Oddo is a fan of Dominick’s new healthy menu. “I eat cleanly most times,” he says, but he does have a weakness. “Cheese. If I go to Brioso and they have fresh mozzarella, there’s no avoiding it,” he says, referring to the Italian eatery that’s been in business on Staten Island since 1998. He’s also happy to offer up the recipe for his favorite clean snack, kale chips. “You toss the kale with olive oil, a pinch of sea salt and a pinch of pepper and bake it in the oven. It’s nice and crunchy and good for you.”

Boot camp class participants slap congratulatory high-fives after completing a 60-minute class.

Boot camp class participants slap congratulatory high-fives after completing a 60-minute class.

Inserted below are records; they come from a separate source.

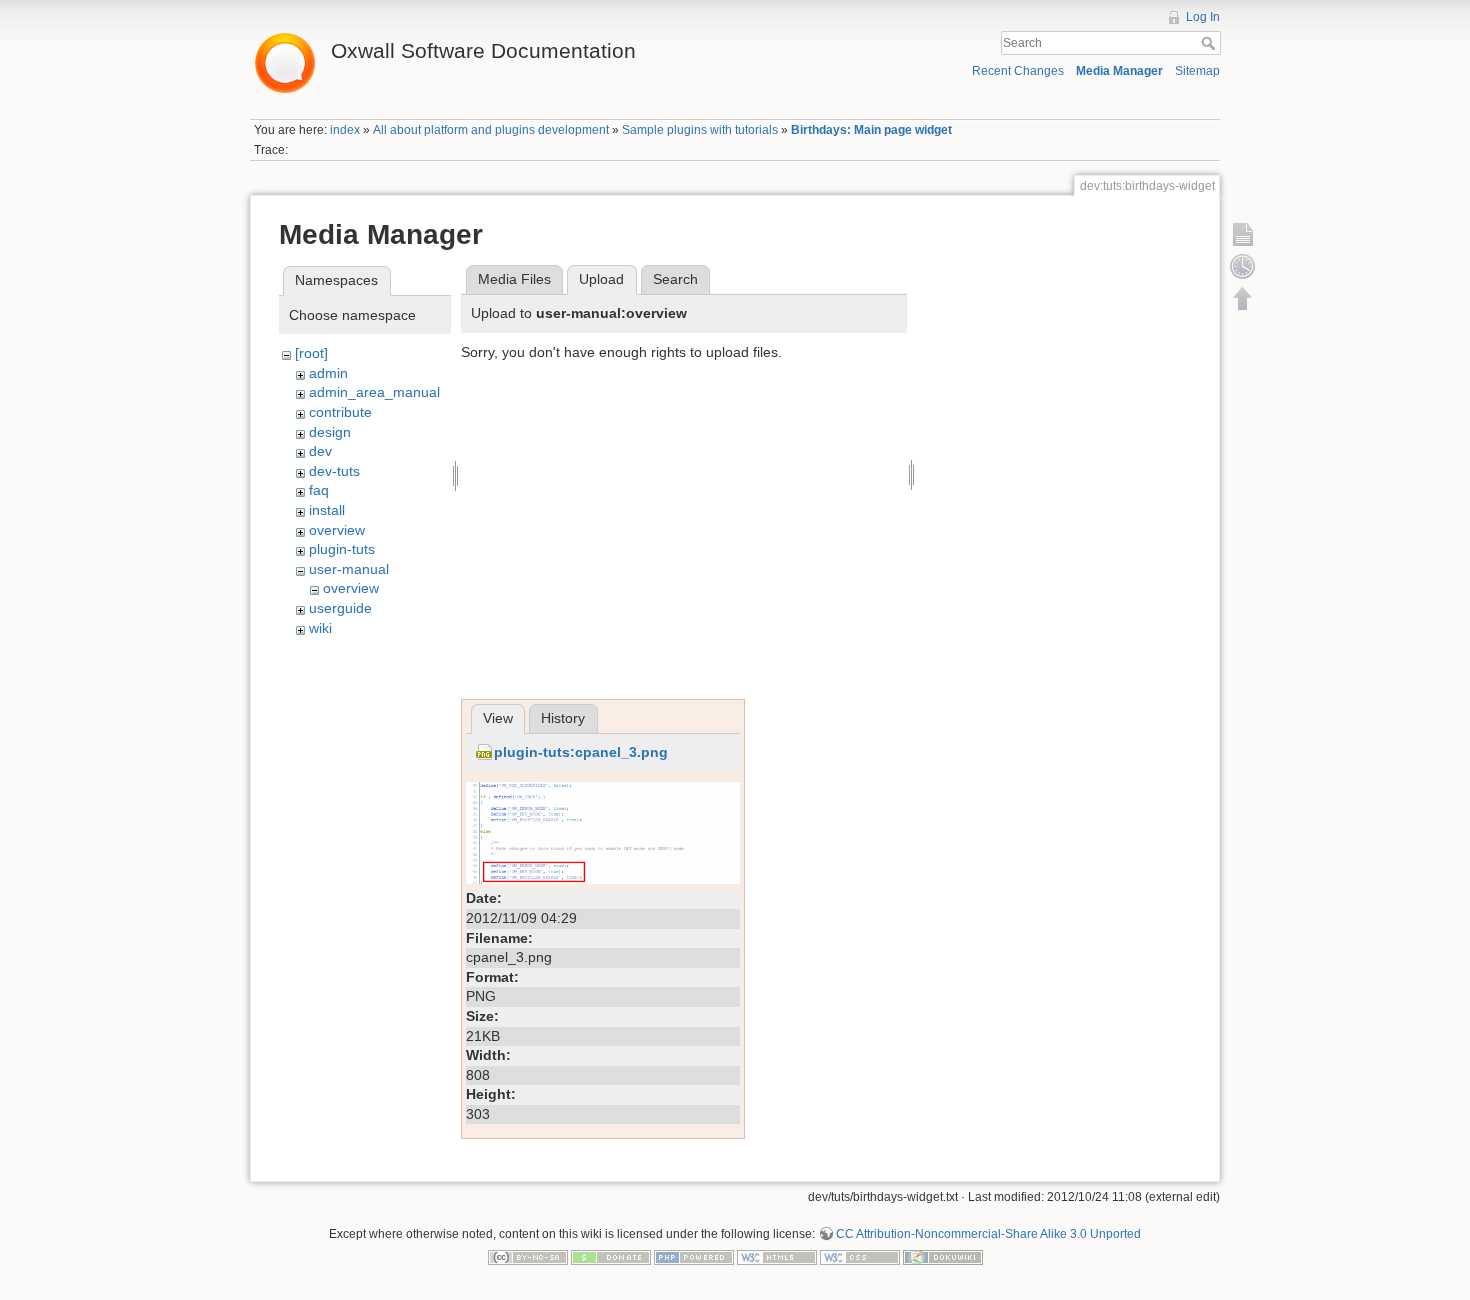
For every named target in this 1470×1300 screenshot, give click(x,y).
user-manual (349, 569)
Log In (1203, 17)
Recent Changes (1018, 71)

Photo: Amanda Burrill.

Oddo sees educating Staten Island’s youth as the long-term fix to obesity issues in the borough. “We have some smaller initiatives taking shape,” he says. “We’ve been talking about ‘soda-briety’ – cutting sugary drink consumption by kids and teens by having the message come from other young people. Messages are often better received when coming from a peer.” Three schools are already onboard to set up “soda-briety” programs starting with the next school year.

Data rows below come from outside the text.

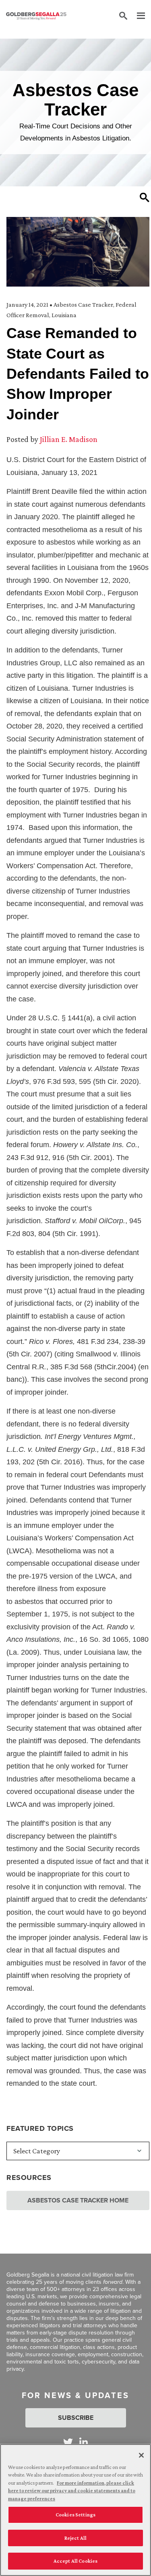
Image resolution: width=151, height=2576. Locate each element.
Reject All (75, 2538)
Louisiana (64, 315)
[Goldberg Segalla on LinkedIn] (83, 2442)
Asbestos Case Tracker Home (77, 2200)
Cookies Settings (75, 2515)
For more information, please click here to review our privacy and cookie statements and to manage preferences (71, 2491)
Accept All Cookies (75, 2561)
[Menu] (137, 16)
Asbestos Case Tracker (83, 304)
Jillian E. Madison (68, 439)
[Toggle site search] (123, 16)
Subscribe (75, 2417)
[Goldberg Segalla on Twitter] (68, 2442)
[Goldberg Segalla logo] (36, 16)
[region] (75, 2510)
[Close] (141, 2455)
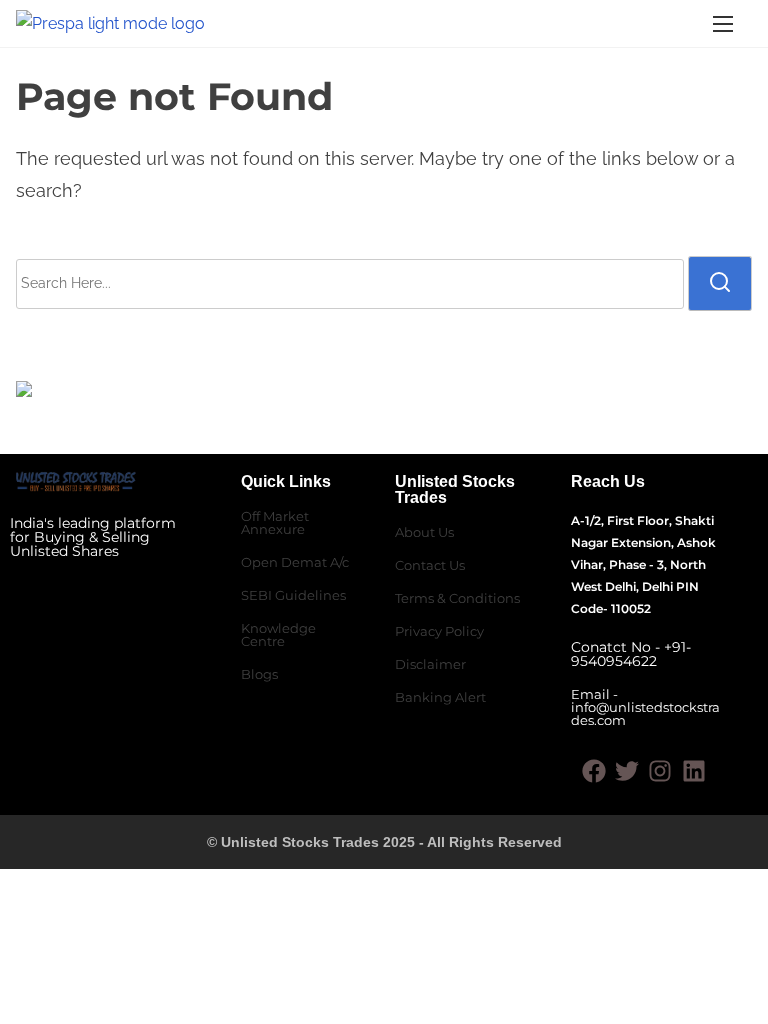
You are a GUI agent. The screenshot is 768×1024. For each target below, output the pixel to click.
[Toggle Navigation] (723, 23)
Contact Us (430, 565)
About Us (424, 532)
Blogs (259, 674)
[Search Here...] (350, 284)
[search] (720, 283)
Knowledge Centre (278, 634)
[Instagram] (660, 771)
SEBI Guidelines (293, 595)
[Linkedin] (694, 771)
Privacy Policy (439, 631)
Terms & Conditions (457, 598)
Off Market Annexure (275, 522)
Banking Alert (440, 697)
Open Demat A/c (295, 562)
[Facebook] (594, 771)
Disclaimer (430, 664)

Oddo and Avilez agree that change is happening slowly but surely, especially with Staten Islanders getting involved in exercise. Almost 80 percent of Island households own at least one car, a figure that’s grown with the population for the past 20 years. “People on Staten Island don’t walk anywhere,” says Avilez. But there are ways to burn those calories that Manhattanites manage to burn walking around. “I remember growing up on Staten Island and there weren’t many gyms. There are a bunch of new fitness outlets, whether they’re big box gyms or boutique outlets like my own. There’s a lot popping up and I’m assuming it’s because of this demand to get fit.”

“We’ve done a great job helping unfit people get fit and fit people get fitter,” says Avilez. “You’ve got to change your lifestyle.